— Start of Extract provided —
Gap 4: grounding in the physical world

"World models: on the path to physical understanding" describes the sim-to-real gap: a system that shines in simulation often behaves surprisingly fragile in the unpredictable real world. A language model can describe every step of a recipe precisely without ever having understood how much force it takes to crush an egg.

Gap 5: reliable self-assessment

"Where AI hits its limits" showed that a model often sounds just as confident giving a wrong answer as a right one. Knowing what you don't know is its own capability - and today's models mostly lack it. That makes automated oversight harder: a system that doesn't reliably signal its own uncertainty is hard to monitor automatically (see "Human in the loop: when AI needs approval").

Why this matters for you as a decision-maker

These five gaps aren't a reason to avoid AI - they show where human oversight is still needed today. Knowing them lets you target where AI already works reliably (narrow, tightly scoped tasks close to the training data) instead of waiting for a generality that doesn't exist yet.
— End of Extract provided —
— Start of Items —
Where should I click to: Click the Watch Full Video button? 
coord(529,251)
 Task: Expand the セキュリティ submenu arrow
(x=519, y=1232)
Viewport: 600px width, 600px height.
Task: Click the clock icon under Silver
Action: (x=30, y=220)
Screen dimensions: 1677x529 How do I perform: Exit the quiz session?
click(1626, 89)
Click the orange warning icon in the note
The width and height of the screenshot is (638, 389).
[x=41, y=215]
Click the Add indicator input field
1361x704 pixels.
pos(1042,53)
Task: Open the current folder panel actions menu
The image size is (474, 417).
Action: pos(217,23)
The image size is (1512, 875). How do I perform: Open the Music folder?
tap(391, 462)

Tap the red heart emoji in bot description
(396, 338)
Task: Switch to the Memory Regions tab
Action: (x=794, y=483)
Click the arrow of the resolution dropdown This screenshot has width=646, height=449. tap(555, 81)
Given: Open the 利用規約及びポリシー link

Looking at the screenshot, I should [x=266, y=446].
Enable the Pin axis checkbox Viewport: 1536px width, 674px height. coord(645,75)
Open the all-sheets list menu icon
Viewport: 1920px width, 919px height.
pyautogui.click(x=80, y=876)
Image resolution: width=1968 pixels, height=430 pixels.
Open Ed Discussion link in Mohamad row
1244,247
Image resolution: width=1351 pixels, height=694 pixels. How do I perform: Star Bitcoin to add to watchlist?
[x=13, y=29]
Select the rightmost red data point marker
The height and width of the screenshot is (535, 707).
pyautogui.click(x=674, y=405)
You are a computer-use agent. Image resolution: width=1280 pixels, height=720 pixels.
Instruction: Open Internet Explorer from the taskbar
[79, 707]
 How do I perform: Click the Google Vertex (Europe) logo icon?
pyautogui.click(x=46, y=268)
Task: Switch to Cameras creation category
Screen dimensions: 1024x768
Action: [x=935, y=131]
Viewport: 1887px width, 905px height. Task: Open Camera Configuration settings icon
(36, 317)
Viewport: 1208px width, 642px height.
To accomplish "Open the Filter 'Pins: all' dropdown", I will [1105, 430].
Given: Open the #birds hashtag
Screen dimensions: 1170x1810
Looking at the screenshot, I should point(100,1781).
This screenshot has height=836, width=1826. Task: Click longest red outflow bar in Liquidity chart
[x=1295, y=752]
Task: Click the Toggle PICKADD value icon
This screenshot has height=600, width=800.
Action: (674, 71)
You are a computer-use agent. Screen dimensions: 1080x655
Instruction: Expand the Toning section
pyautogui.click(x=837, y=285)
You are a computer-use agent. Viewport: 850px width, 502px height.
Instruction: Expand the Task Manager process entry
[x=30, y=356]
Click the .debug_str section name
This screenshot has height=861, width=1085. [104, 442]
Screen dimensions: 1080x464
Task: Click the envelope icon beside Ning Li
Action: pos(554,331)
— End of Items —
**Directions for this task**
Carry on the text about the gaps in current AI capabilities, picking up right after its last sentence.

**Final result**
The key points

  • On the level scale from "What is AGI, really?", the best models today sit at level 2, "broad assistance" - not level 3, "generalized competence".
  • Five concrete gaps separate today's state from AGI: generalization outside the training distribution, continual learning without forgetting, reliability across long task chains, physical grounding, and reliable self-assessment.
  • The error chain in long tasks is especially practical: even small per-step error rates compound over many steps into low overall success rates.
  • Today's models are essentially frozen after training - new knowledge only comes through retraining or the current context, not through ongoing learning.
  • These gaps aren't a reason to avoid AI - they show where human oversight is still needed today and where AI already works reliably.

Quick check: did that make sense?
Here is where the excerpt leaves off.